▶ _TASK INSTRUCTIONS_: Going down the listing below, print exactly each line from the one with "Click the file export icon in the header" up to and including the one with "You are a computer-use agent. The", and skip the rest.

----

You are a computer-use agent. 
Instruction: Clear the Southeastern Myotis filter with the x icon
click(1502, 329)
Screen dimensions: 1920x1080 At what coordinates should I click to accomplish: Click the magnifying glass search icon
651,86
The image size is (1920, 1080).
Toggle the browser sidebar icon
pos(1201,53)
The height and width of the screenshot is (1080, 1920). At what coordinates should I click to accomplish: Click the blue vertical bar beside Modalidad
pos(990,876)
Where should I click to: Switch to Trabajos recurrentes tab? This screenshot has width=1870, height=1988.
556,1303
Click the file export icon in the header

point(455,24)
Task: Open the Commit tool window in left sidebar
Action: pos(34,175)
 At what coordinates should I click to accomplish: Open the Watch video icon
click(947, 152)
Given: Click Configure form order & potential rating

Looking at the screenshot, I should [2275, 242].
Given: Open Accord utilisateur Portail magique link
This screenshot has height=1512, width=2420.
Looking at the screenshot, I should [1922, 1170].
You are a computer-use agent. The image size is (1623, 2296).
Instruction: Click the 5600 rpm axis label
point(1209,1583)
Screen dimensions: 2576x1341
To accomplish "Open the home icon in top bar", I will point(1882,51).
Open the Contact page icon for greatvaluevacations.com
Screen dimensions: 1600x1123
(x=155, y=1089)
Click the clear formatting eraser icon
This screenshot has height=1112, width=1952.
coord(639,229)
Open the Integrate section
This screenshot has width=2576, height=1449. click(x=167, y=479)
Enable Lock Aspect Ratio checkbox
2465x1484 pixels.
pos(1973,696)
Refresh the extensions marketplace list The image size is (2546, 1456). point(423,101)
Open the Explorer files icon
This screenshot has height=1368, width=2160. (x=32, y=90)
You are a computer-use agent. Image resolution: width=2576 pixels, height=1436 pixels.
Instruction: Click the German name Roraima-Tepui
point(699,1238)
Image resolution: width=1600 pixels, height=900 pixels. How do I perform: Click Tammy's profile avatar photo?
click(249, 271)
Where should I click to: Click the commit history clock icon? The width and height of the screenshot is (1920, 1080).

----

▶ _WRITTEN ANSWER_:
Click the file export icon in the header

point(455,24)
Task: Open the Commit tool window in left sidebar
Action: pos(34,175)
 At what coordinates should I click to accomplish: Open the Watch video icon
click(947, 152)
Given: Click Configure form order & potential rating

Looking at the screenshot, I should [2275, 242].
Given: Open Accord utilisateur Portail magique link
This screenshot has height=1512, width=2420.
Looking at the screenshot, I should [1922, 1170].
You are a computer-use agent. The image size is (1623, 2296).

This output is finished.